Graham and Flake may believe that, but they’re wrong: As long as Republicans control Congress, Trump can do what he wants. The end will begin only at the ballot box.

More than a year into Trump’s presidency, there’s nothing to suggest Republicans will hinder Trump from firing Mueller and/or ending the Russia probe. Indeed, Flake and Graham’s GOP colleagues offered little to suggest Congress could or would block the president. Asked how he would respond to Mueller’s firing, Sen. Rand Paul (R-Ky.) told Tapper, “Well, I have said all along I don’t like special prosecutors.” On “Fox News Sunday,” Rep. Trey Gowdy (R-S.C.) did advise the president not to shut down the investigation but also pointed out that “I’m not sure the House can do a lot” to stop Trump from doing that. On ABC’s “This Week,” Sen. James Lankford (R-Okla.) was similarly unable to name anything Senate Republicans could do to stop Trump’s attacks on the probe or a potential shutdown.

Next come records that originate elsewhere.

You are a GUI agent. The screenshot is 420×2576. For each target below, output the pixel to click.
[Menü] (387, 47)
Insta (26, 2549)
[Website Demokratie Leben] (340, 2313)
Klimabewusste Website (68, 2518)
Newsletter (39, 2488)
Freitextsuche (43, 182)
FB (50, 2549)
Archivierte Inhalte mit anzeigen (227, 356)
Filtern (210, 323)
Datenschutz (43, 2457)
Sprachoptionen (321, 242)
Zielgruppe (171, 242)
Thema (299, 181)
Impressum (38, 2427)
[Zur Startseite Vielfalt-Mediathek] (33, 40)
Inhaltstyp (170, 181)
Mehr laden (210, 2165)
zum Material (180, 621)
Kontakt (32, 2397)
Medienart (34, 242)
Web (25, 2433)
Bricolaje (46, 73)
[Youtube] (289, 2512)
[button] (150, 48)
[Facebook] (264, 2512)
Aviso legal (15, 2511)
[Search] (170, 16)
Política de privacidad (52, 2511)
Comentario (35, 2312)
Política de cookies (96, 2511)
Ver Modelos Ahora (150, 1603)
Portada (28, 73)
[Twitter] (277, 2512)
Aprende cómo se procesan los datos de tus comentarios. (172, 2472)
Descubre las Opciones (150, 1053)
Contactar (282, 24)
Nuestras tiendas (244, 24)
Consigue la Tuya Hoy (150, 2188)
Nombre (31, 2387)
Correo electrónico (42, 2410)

The GOP’s supine behavior should not surprise anyone. When Trump’s term began, some Republicans still feared that he would work with Democrats and push policies that the GOP couldn’t support. With tariffs being the lone exception, Trump has proved to be reliably Republican, and he remains overwhelmingly popular with the party’s base. As long as the president keeps signing tax cuts, slashing regulations and appointing conservative justices and judges, there’s little reason for most Republicans to push back against him.

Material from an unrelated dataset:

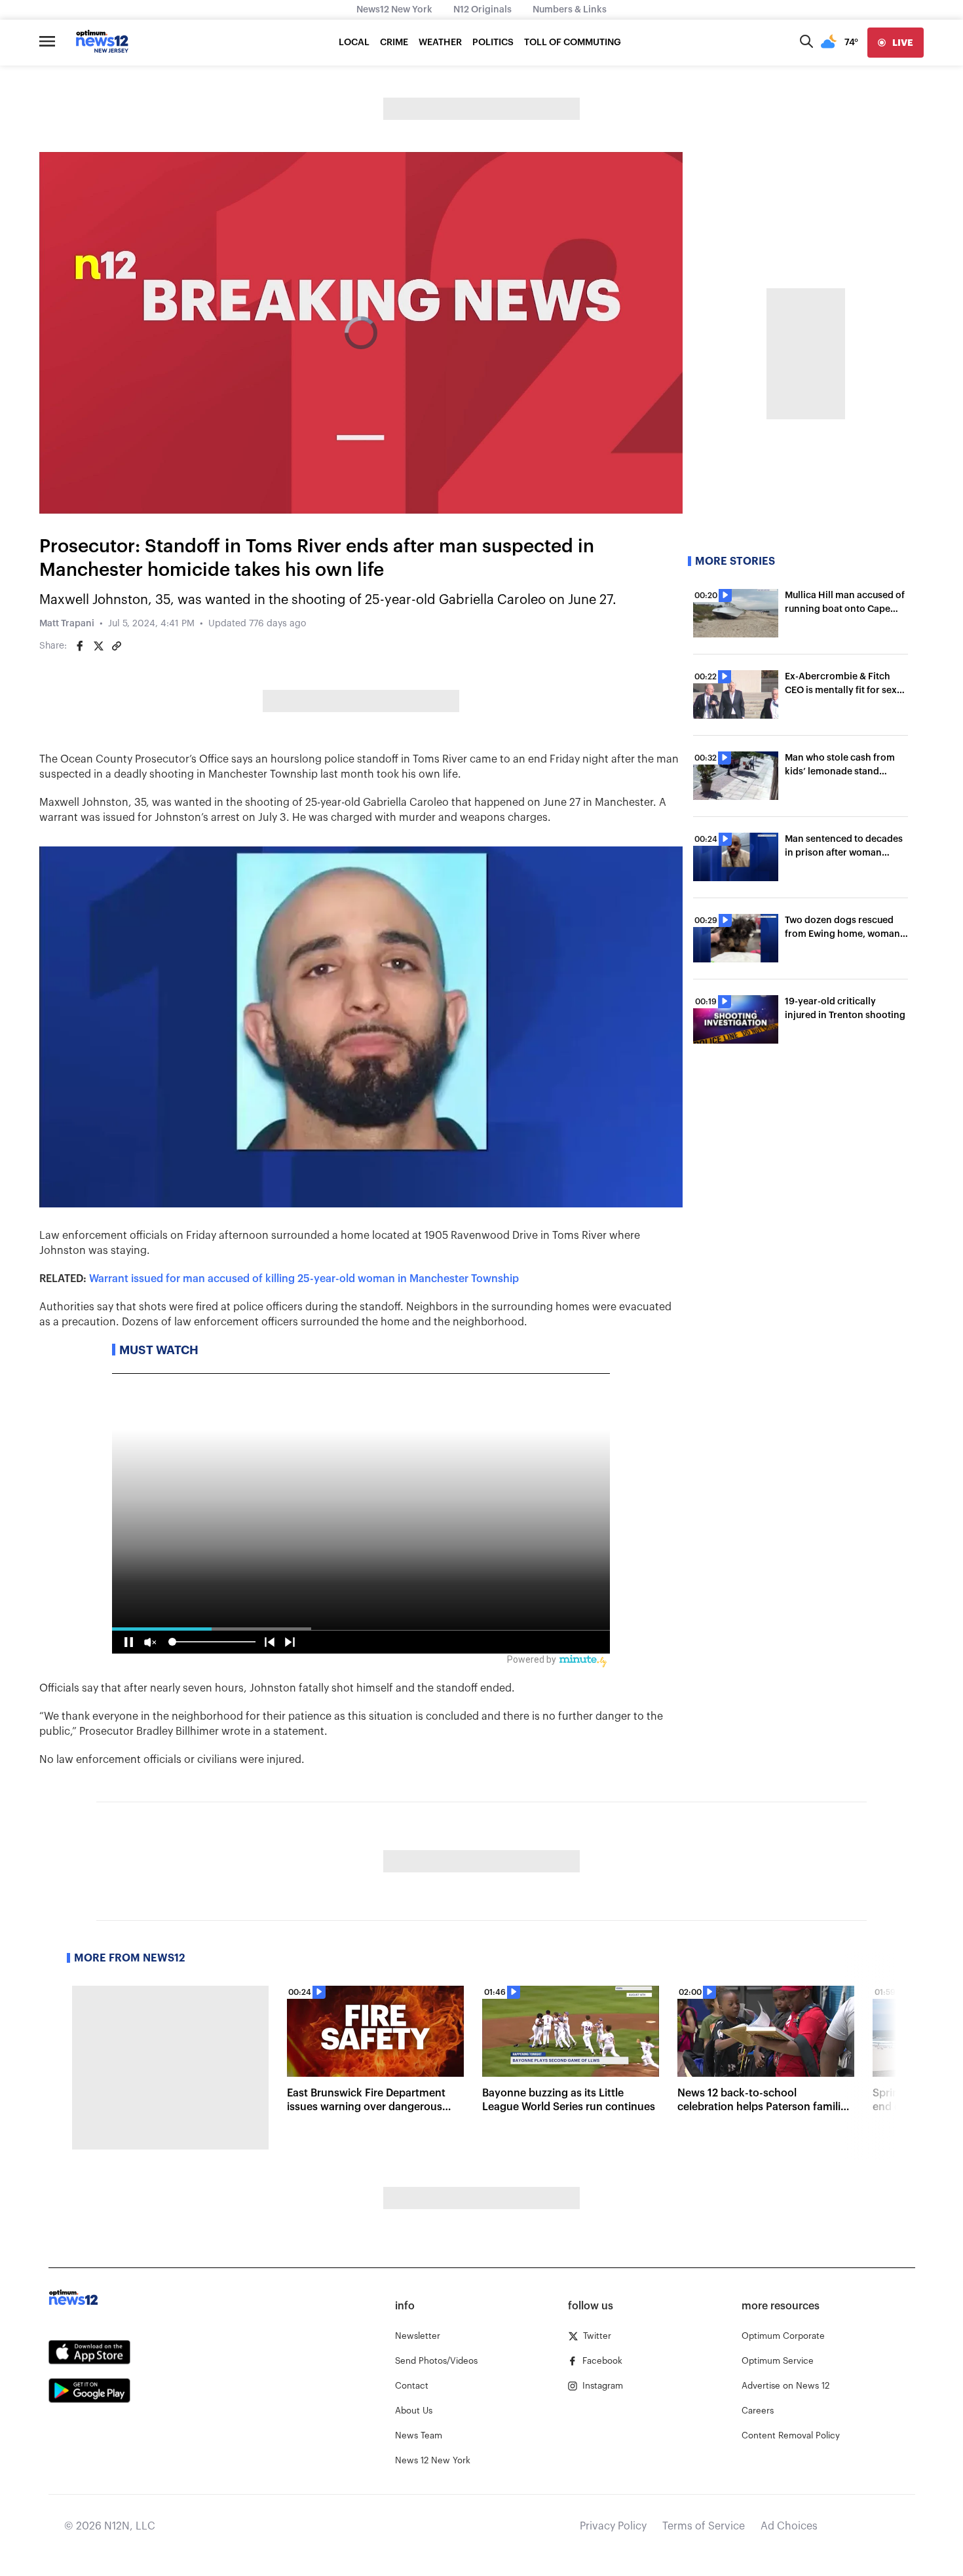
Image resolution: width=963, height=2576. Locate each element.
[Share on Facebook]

Furthermore, while Flake, Graham and others have verbally criticized the president, they have yet to vote against the president and the party in crucial moments. Assuming that pattern holds, if Trump fired Attorney General Jeff Sessions and replaced him with a GOP stalwart (say, Scott Pruitt, now administrator of the Environmental Protection Agency), these senators would likely criticize the firing before voting for the president’s choice anyway.

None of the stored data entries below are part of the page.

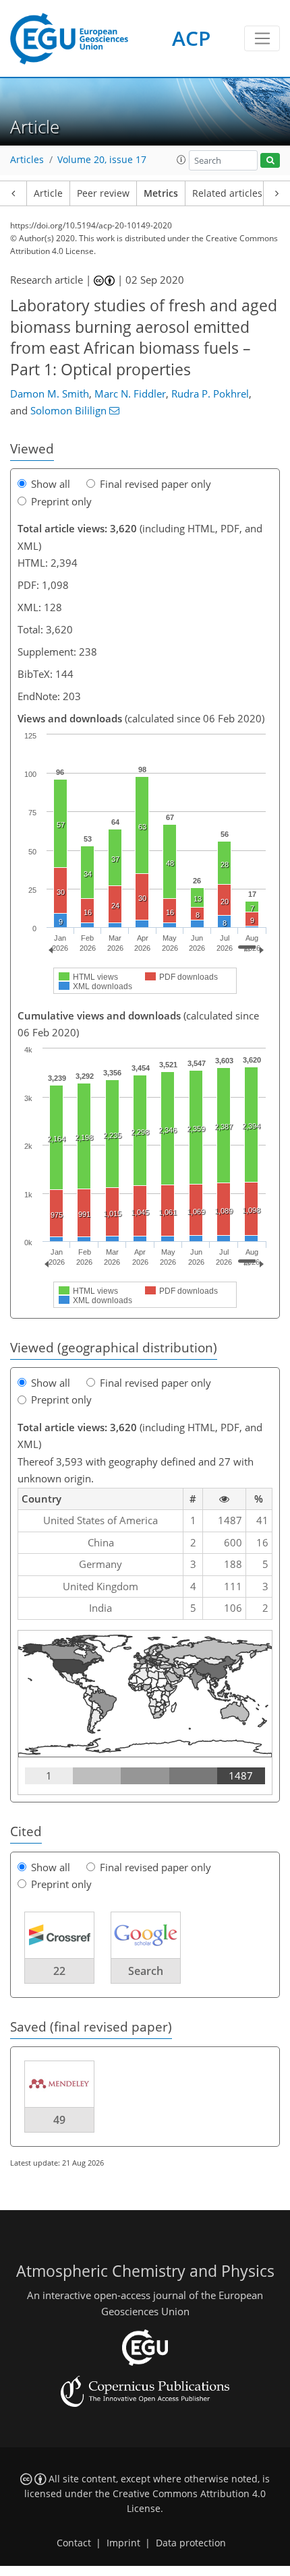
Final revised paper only (155, 484)
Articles (27, 160)
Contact (74, 2543)
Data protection (191, 2543)
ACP (191, 38)
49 (59, 2119)
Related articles (227, 193)
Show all (50, 484)
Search (145, 1971)
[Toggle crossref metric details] (59, 1934)
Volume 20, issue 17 (101, 160)
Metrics (161, 193)
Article (48, 193)
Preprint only (61, 501)
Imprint (123, 2543)
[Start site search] (270, 160)
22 (59, 1971)
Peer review (103, 193)
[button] (181, 160)
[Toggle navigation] (262, 38)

The historical record also suggests a Republican majority will leave the president essentially unrestrained. When Democrats wanted an investigation into President Richard Nixon’s White House and the break-in at the Watergate Hotel, Republicans dismissed the allegations. They even suggested probes instead look into the 1964 and 1968 elections, misdirection similar to modern Republicans’ calls for a probe into the FBI. The difference? Democrats, not Republicans, controlled the House and the Senate. They forced Nixon to greenlight appointing an independent prosecutor, and they were the party that held Nixon accountable. Even in July 1974, one month before Nixon’s resignation, a majority of Republicans on the House Judiciary Committee voted against every article of impeachment. Only one Republican voted for all three approved articles: Maryland Rep. Lawrence Hogan — and he lost the GOP primary for Maryland governor because of that courageous stand.

As Watergate shows, what Trump does about Mueller or the probe doesn’t matter unless Democrats retake at least one of the House or the Senate. Then, Democrats will be able to use the committees’ tremendous powers and their leverage over the legislative agenda to hold the president accountable. Whatever “end” the Trump presidency comes to, the road to it starts at the midterms.

After Trump’s Sunday tweetstorm subsided, the New York Times’s Maggie Haberman tweeted that Trump is “testing what Hill [Republicans] will let him get away with” regarding Mueller. She added, “This does not mean he will fire Mueller – but it raises increasing prospects that he orders/pushes Rosenstein/Sessions to do so.” Graham and Flake may believe doing so would cost the president — but all the evidence suggests their hope remains foolish.